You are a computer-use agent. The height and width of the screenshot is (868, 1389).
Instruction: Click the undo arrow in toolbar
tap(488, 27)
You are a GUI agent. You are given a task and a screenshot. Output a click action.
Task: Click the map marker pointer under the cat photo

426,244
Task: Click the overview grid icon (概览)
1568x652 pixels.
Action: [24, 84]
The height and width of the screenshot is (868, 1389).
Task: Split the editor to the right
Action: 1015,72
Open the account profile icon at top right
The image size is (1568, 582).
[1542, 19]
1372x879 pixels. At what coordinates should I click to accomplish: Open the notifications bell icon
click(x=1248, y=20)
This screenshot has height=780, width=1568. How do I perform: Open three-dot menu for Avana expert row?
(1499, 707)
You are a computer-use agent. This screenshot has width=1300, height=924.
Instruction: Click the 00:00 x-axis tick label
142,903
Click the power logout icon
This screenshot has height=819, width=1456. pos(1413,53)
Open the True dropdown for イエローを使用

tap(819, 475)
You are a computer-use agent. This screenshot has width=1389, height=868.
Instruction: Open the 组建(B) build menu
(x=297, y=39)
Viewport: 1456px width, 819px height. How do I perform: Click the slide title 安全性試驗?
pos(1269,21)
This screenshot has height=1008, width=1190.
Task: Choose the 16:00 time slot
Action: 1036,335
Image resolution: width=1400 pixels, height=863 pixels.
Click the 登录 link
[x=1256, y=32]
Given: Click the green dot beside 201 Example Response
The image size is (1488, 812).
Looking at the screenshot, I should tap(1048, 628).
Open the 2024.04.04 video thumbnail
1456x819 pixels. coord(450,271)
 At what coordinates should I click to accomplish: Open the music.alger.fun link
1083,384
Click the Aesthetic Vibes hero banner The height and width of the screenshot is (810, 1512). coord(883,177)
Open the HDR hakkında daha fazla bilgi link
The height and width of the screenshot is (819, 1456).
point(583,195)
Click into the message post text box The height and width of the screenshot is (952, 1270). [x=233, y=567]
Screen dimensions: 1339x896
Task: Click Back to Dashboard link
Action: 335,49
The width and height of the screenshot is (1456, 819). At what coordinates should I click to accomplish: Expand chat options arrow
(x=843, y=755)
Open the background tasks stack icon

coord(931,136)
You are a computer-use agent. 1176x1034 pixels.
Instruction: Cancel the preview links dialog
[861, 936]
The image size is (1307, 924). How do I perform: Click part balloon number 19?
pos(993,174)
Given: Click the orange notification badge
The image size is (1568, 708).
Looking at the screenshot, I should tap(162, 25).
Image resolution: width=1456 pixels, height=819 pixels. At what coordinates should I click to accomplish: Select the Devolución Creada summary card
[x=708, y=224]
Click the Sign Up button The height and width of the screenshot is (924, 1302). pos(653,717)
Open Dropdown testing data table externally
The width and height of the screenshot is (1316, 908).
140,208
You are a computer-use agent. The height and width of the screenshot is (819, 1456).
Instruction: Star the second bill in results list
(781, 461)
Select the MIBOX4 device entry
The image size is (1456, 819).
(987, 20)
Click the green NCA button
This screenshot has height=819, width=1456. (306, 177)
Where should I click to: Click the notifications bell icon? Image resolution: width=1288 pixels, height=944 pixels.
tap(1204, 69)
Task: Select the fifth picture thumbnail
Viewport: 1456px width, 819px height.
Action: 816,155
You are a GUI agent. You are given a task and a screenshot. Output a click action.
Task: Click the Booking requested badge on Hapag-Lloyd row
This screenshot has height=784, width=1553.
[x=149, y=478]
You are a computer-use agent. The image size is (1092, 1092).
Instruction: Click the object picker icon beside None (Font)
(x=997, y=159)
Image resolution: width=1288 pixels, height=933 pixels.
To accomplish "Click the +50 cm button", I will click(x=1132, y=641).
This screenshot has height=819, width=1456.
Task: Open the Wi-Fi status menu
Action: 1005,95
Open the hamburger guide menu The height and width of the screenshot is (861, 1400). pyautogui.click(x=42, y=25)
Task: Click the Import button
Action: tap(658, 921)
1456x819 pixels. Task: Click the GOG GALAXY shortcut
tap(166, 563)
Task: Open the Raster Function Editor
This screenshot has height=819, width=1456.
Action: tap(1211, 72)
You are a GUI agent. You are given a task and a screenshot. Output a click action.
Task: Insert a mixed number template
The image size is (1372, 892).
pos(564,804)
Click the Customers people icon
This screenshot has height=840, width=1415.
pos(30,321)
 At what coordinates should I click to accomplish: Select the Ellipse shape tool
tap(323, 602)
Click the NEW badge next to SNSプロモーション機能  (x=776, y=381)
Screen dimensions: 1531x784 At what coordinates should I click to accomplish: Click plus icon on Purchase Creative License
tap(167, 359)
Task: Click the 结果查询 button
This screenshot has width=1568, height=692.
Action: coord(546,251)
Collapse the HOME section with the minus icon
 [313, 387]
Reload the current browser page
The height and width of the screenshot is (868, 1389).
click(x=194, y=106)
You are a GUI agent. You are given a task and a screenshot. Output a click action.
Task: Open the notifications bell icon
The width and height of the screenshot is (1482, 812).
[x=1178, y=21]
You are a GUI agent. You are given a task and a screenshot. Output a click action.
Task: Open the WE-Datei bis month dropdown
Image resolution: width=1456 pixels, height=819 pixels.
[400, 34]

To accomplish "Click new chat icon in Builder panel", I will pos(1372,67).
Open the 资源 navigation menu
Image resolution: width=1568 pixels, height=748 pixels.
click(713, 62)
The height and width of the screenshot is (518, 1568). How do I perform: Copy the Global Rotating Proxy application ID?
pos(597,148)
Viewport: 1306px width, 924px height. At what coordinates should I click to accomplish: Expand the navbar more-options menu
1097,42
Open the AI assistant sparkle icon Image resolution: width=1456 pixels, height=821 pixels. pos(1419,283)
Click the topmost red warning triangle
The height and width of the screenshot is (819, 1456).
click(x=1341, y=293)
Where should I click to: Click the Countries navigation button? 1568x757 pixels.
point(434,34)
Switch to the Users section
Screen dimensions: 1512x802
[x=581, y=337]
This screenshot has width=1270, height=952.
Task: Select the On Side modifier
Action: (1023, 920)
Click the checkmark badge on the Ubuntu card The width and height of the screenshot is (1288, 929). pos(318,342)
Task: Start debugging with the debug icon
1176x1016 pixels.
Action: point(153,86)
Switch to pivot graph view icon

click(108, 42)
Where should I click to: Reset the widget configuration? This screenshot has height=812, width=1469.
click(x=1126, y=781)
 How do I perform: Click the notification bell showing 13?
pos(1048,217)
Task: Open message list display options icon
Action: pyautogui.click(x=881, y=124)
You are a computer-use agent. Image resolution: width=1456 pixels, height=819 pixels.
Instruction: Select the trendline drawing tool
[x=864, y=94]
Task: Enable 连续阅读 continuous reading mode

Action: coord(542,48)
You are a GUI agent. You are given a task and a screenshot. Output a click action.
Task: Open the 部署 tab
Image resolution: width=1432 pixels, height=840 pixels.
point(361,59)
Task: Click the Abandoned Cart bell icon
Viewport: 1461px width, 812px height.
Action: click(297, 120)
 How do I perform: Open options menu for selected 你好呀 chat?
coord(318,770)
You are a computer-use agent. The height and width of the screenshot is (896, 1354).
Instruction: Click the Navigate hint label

◆ **EXERCISE PROMPT**
Report each line in the data that holds the word "badge".

◆ **ANSWER BELOW**
Given: Click the orange notification badge
Task: Click the Booking requested badge on Hapag-Lloyd row
Click the NEW badge next to SNSプロモーション機能  (x=776, y=381)
Click the checkmark badge on the Ubuntu card The width and height of the screenshot is (1288, 929). pos(318,342)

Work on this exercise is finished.